Providing for birds in this way is the most obvious if not the most natural strategy for inviting wildlife into one’s garden. Sugar solutions for hummingbirds can, I believe, induce a fungus disease. Hummingbirds are not only attracted to the color red. In my garden they enjoy white privet, purple buddleya and wild yellow radish. Anna’s hummingbird stays here all year. Before we cut everything native down, they got through the winter on early-flowering currant species. Now they survive on eucalyptus. Ecology is about the interconnection of everything, and environmental purists would do well to pause before removing species that are not native. 

Birds do of course arrive adventitiously, and so do their nests. If you find a hummer’s, a mossy cup the size of an acorn’s, holding three tiny bumble bees with long black threads for beaks, you are in luck. I learned the hard lesson of never revealing the location of any nest, having once shared a hummingbird’s.
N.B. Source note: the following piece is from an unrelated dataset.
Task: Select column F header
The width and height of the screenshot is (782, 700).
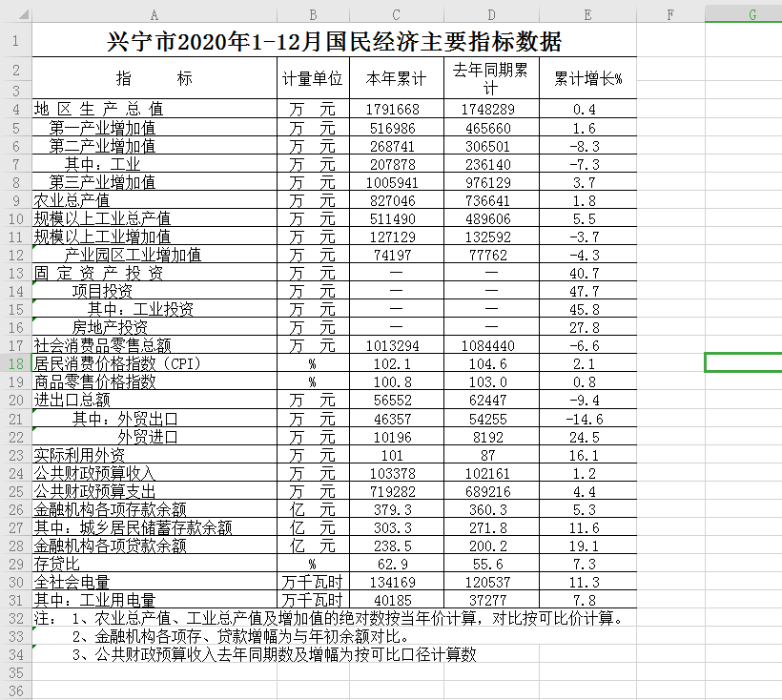Action: coord(670,14)
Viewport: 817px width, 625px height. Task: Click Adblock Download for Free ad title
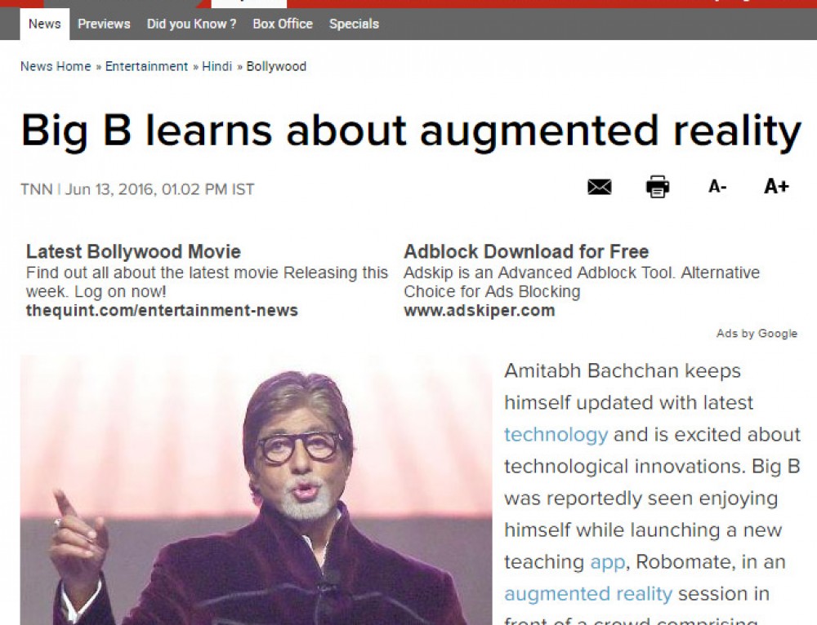click(x=525, y=251)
Next day, the nest was gone. For this reason, I will just say that once, my neighborhood was graced with kites whose nest was at eye level with my bedroom. I watched three hatchlings grow into glowering adolescents, until finally the day for flight arrived. There had been the usual bouncing up and down on branches, until one morning one parent glided in slow motion around the crown of the tree, visibly conveying, “This is how it’s done.” Next day they had gone.  

These kites will not return because the tree has been cut down. I have noticed kites nesting by the bay, but not since the marina environmentalists razed the meadow. 

Let us not kid ourselves, manicuring the land means habitat-destruction, and it is our habitat we are destroying. My landscaper friend recognized this, just in time to save his mind.